THE TASK: Once the line containing "Task: Click the Continue debugging play icon" is found in the entries below, reproduce it and every line after it, stopping at and including the line containing "Task: Click the megaphone"; reproduce nothing else, and keep each line exact.

══ MATERIALS PROVIDED ══

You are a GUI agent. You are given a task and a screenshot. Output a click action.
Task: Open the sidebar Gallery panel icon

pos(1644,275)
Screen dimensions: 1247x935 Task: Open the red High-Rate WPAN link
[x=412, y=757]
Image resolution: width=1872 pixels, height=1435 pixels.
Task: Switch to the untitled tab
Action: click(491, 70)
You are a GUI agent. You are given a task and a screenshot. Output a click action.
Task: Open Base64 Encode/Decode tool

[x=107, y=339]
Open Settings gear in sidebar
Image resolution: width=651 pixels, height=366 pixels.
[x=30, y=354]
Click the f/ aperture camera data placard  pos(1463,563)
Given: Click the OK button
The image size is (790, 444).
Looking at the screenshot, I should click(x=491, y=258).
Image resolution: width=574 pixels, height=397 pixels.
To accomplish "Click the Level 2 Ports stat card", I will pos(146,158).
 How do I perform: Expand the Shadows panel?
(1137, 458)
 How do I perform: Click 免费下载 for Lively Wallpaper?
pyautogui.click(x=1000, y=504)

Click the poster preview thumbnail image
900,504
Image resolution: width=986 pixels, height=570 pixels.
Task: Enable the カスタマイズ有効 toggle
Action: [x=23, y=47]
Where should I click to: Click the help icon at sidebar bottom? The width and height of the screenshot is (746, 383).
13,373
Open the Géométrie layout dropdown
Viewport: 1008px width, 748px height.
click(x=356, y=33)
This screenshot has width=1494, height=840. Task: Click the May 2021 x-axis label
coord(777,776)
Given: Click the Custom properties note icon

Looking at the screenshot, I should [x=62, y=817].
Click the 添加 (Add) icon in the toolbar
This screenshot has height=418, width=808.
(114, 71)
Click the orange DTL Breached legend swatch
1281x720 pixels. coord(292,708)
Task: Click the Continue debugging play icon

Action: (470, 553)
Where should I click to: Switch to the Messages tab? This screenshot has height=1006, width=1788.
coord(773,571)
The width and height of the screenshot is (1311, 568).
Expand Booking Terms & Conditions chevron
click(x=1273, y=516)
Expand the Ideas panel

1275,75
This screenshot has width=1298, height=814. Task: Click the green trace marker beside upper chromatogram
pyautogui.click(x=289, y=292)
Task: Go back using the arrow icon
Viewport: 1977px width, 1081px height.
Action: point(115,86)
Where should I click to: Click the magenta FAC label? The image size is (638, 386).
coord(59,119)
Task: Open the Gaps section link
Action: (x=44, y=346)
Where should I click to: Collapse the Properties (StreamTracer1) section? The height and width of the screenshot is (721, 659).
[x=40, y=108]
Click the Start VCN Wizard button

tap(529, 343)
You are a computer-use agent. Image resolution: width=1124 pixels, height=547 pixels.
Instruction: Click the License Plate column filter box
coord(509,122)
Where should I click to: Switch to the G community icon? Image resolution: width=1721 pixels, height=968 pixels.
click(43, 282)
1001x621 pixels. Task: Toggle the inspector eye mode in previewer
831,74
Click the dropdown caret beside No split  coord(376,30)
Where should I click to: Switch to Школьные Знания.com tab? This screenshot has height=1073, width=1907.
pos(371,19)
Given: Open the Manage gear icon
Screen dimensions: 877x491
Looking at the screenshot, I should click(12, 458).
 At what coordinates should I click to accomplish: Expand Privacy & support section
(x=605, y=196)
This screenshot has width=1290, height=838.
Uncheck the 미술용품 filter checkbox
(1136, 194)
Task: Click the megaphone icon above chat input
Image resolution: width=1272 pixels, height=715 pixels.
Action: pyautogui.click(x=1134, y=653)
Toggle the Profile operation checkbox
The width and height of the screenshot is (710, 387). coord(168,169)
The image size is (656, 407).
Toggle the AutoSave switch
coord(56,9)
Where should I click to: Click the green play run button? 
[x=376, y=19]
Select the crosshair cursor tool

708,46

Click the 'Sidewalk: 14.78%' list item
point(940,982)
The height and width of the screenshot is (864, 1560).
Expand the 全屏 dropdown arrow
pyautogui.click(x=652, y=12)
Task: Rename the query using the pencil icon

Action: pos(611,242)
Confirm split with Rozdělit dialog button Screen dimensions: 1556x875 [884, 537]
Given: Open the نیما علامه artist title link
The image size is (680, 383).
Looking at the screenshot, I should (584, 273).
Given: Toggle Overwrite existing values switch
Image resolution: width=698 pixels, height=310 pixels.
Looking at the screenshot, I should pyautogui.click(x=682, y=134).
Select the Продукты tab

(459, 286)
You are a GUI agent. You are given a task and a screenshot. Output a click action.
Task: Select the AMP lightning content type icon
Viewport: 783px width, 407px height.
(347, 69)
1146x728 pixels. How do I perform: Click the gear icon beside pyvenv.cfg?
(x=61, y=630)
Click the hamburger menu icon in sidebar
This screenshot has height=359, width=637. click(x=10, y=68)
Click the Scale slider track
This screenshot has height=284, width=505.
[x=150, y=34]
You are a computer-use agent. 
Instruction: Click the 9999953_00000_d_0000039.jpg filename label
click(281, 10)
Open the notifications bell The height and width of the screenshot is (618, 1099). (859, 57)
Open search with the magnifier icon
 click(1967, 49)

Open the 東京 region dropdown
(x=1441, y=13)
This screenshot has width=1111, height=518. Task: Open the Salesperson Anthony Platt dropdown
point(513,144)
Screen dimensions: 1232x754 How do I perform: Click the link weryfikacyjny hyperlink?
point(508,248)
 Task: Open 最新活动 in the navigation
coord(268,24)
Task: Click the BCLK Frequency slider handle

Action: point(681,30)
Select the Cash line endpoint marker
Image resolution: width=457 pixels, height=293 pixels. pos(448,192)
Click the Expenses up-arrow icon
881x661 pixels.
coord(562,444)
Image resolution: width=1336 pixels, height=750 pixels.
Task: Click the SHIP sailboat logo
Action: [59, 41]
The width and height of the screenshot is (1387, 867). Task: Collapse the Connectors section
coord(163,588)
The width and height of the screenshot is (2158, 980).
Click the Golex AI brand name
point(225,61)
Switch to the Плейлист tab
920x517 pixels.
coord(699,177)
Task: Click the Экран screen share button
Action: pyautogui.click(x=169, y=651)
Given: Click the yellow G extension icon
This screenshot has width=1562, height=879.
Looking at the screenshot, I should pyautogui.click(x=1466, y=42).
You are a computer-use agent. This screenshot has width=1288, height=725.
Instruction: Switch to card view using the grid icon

═══

YOUR RESPONSE:
Task: Click the Continue debugging play icon

Action: (470, 553)
Where should I click to: Switch to the Messages tab? This screenshot has height=1006, width=1788.
coord(773,571)
The width and height of the screenshot is (1311, 568).
Expand Booking Terms & Conditions chevron
click(x=1273, y=516)
Expand the Ideas panel

1275,75
This screenshot has width=1298, height=814. Task: Click the green trace marker beside upper chromatogram
pyautogui.click(x=289, y=292)
Task: Go back using the arrow icon
Viewport: 1977px width, 1081px height.
Action: point(115,86)
Where should I click to: Click the magenta FAC label? The image size is (638, 386).
coord(59,119)
Task: Open the Gaps section link
Action: (x=44, y=346)
Where should I click to: Collapse the Properties (StreamTracer1) section? The height and width of the screenshot is (721, 659).
[x=40, y=108]
Click the Start VCN Wizard button

tap(529, 343)
You are a computer-use agent. Image resolution: width=1124 pixels, height=547 pixels.
Instruction: Click the License Plate column filter box
coord(509,122)
Where should I click to: Switch to the G community icon? Image resolution: width=1721 pixels, height=968 pixels.
click(43, 282)
1001x621 pixels. Task: Toggle the inspector eye mode in previewer
831,74
Click the dropdown caret beside No split  coord(376,30)
Where should I click to: Switch to Школьные Знания.com tab? This screenshot has height=1073, width=1907.
pos(371,19)
Given: Open the Manage gear icon
Screen dimensions: 877x491
Looking at the screenshot, I should click(12, 458).
 At what coordinates should I click to accomplish: Expand Privacy & support section
(x=605, y=196)
This screenshot has width=1290, height=838.
Uncheck the 미술용품 filter checkbox
(1136, 194)
Task: Click the megaphone icon above chat input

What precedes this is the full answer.